November 24, 2024

Are Vets and Pharmacists Showing How to Make Careers Work for Moms?

Pharmacists #Pharmacists

“It’s systemic,” Goldin told me. “We have to go back to the drawing board and think harder.” She argues that without addressing parenting, the solutions bandied about are “the economic equivalent of tossing a box of Band-Aids to someone with bubonic plague.”

When a child is sick, one parent — it’s usually the mom — has to extricate from work and rush to the pediatrician. In theory, father and mother could trade off these responsibilities, but then neither would make partner. So in practice the man is often the designated career maximizer, while the woman sacrifices career advancement for the sake of family.

“Both are deprived,” Goldin writes. “Men forgo time with family; women forgo career.”

This made me think of my own family.
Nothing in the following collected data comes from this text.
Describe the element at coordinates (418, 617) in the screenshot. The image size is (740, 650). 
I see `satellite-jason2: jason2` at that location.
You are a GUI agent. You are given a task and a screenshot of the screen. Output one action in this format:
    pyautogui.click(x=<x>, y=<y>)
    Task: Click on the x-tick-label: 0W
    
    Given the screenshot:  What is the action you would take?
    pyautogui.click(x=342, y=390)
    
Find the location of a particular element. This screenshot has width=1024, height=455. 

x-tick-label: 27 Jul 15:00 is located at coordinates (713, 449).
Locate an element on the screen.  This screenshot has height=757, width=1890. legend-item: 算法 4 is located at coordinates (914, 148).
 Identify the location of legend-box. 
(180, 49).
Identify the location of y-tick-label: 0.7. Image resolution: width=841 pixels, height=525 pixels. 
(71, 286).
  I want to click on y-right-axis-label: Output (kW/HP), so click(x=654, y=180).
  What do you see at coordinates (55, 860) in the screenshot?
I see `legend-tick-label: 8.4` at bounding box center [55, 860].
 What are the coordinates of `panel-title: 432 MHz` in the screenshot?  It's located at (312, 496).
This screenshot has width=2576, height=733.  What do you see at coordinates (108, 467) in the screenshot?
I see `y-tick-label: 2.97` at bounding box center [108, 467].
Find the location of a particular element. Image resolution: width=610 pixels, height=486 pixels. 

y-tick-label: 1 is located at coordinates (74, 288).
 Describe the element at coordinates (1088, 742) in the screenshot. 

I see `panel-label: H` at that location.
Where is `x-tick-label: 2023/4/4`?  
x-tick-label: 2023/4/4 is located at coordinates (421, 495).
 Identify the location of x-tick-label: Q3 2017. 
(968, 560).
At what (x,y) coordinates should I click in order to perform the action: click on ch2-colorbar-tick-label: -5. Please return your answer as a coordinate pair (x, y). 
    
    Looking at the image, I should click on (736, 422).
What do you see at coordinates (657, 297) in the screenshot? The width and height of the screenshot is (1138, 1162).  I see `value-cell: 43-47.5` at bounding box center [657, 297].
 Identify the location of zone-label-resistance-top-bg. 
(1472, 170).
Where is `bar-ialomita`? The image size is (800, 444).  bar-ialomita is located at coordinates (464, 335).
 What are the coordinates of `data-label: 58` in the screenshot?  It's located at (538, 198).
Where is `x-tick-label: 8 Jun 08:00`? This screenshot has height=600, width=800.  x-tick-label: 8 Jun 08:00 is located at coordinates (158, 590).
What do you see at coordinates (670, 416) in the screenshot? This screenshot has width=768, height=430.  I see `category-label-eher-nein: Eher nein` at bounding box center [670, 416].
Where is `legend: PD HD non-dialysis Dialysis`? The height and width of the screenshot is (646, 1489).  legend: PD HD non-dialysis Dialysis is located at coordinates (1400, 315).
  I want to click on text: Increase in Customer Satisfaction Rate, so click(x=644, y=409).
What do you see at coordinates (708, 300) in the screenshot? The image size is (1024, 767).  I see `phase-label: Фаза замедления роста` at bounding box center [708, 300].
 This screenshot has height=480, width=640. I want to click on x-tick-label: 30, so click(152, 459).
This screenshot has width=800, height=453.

My wife, Sheryl WuDunn, and I believe deeply in gender equity — we wrote a book about it — and yet, looking back, I see this was true of us. I was typically the one who flew off to cover coups, leaving Sheryl (who has more graduate degrees than I do) to deal with the kids’ birthday planning or the bat in the bedroom.

But there is hope, and that takes us to veterinarians.

It used to be that vets, like top lawyers, financiers and management consultants, often worked long and irregular hours. Dogs triumphed; vet families suffered. But 77 percent of new vets are female, and they have nurtured a system of group and emergency practices that is more family friendly: If Rover gets sick at night you take him to a 24-hour emergency clinic.

Likewise, the neighborhood pharmacist often toiled long hours and offered personal services. But today you call in a prescription and don’t expect to see a particular pharmacist. This allows pharmacists to work much more flexibly, so one-third of female pharmacists in their 30s work fewer than 35 hours a week.

By various measures, pharmacy is now one of the most equitable and family-friendly professions in America. And similar flexible practices are reshaping female-dominated fields of medicine such as pediatrics and obstetrics.

Could finance or consulting be structured more like this? If a C.E.O. is willing to trust his sick child to an on-call pediatrician, then why not let an on-call C.P.A. handle a weekend accounting question?